Copy every line of the material word for word, leaving out the pictures.

Text and element-pointing records
## Start

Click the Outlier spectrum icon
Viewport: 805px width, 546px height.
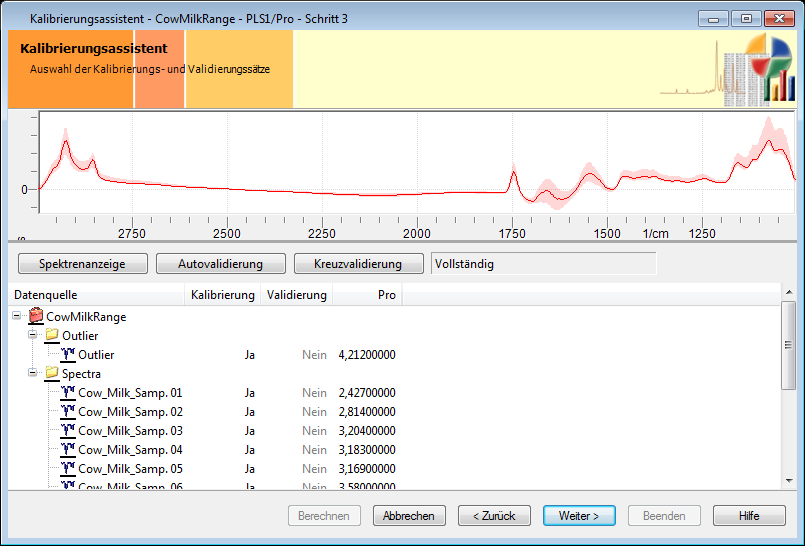point(68,354)
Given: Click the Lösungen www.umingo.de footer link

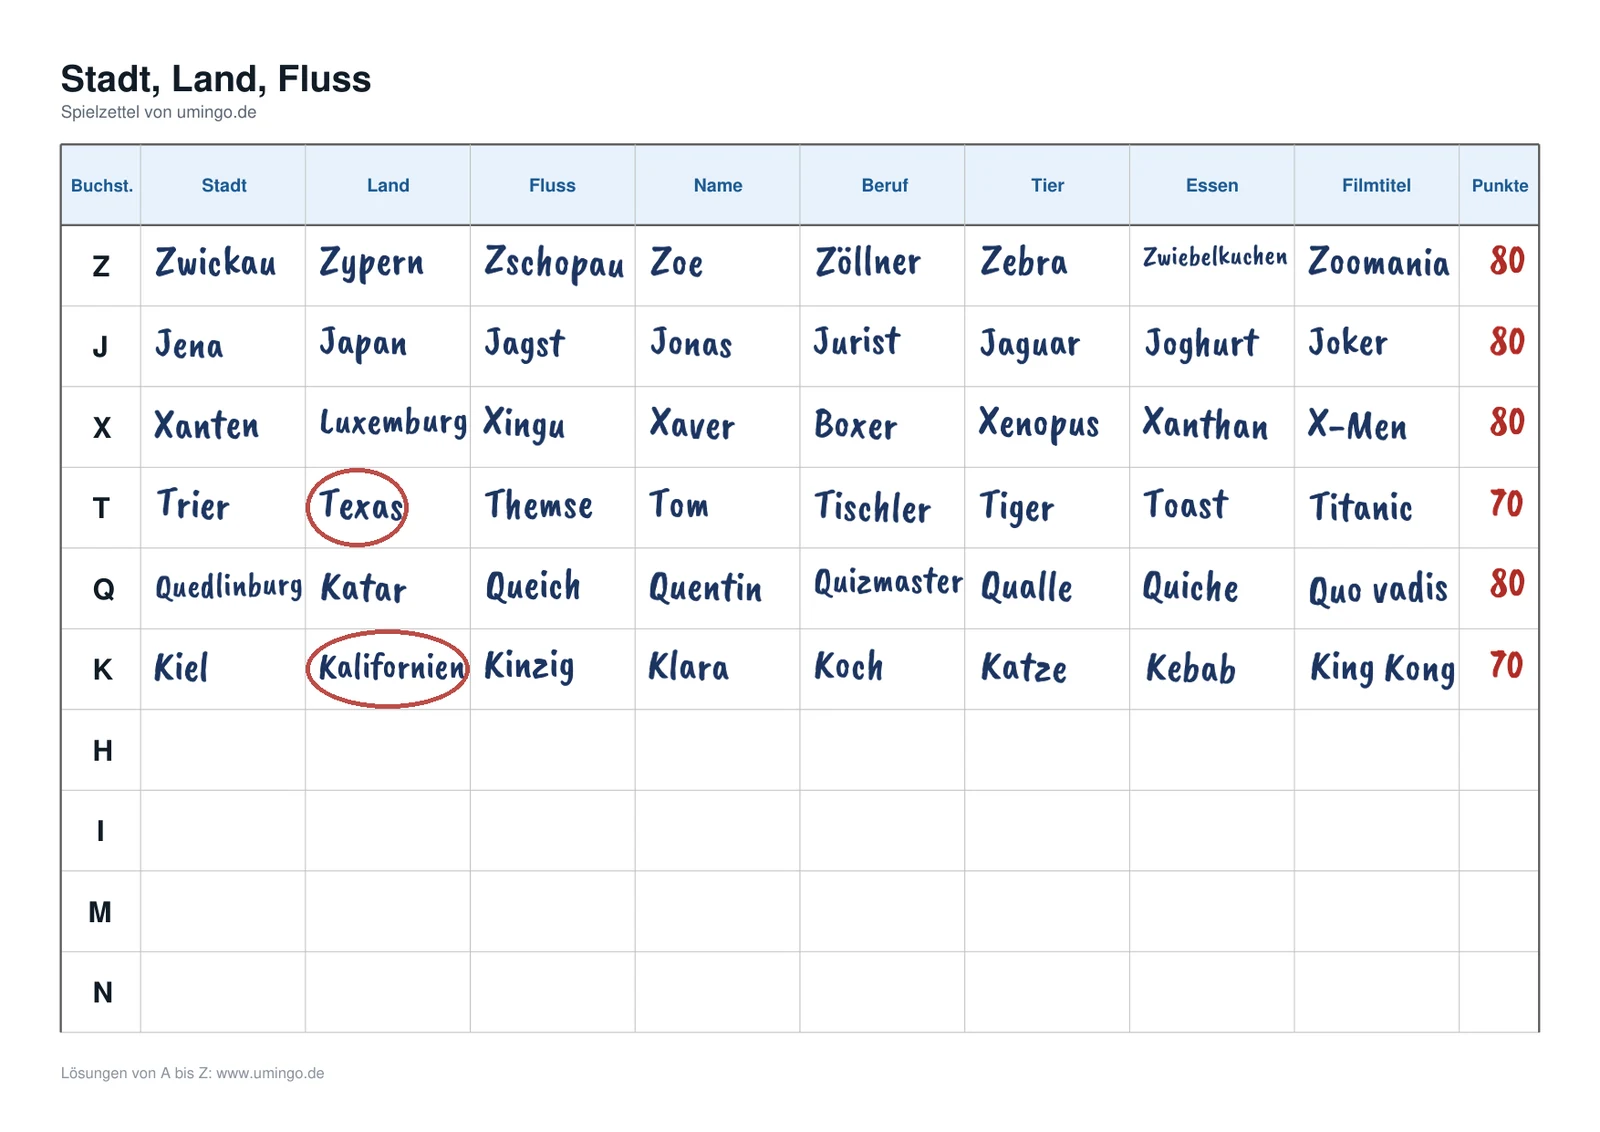Looking at the screenshot, I should coord(193,1073).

## End

Result of this exercise
Click the Outlier spectrum icon
Viewport: 805px width, 546px height.
point(68,354)
Given: Click the Lösungen www.umingo.de footer link

Looking at the screenshot, I should coord(193,1073).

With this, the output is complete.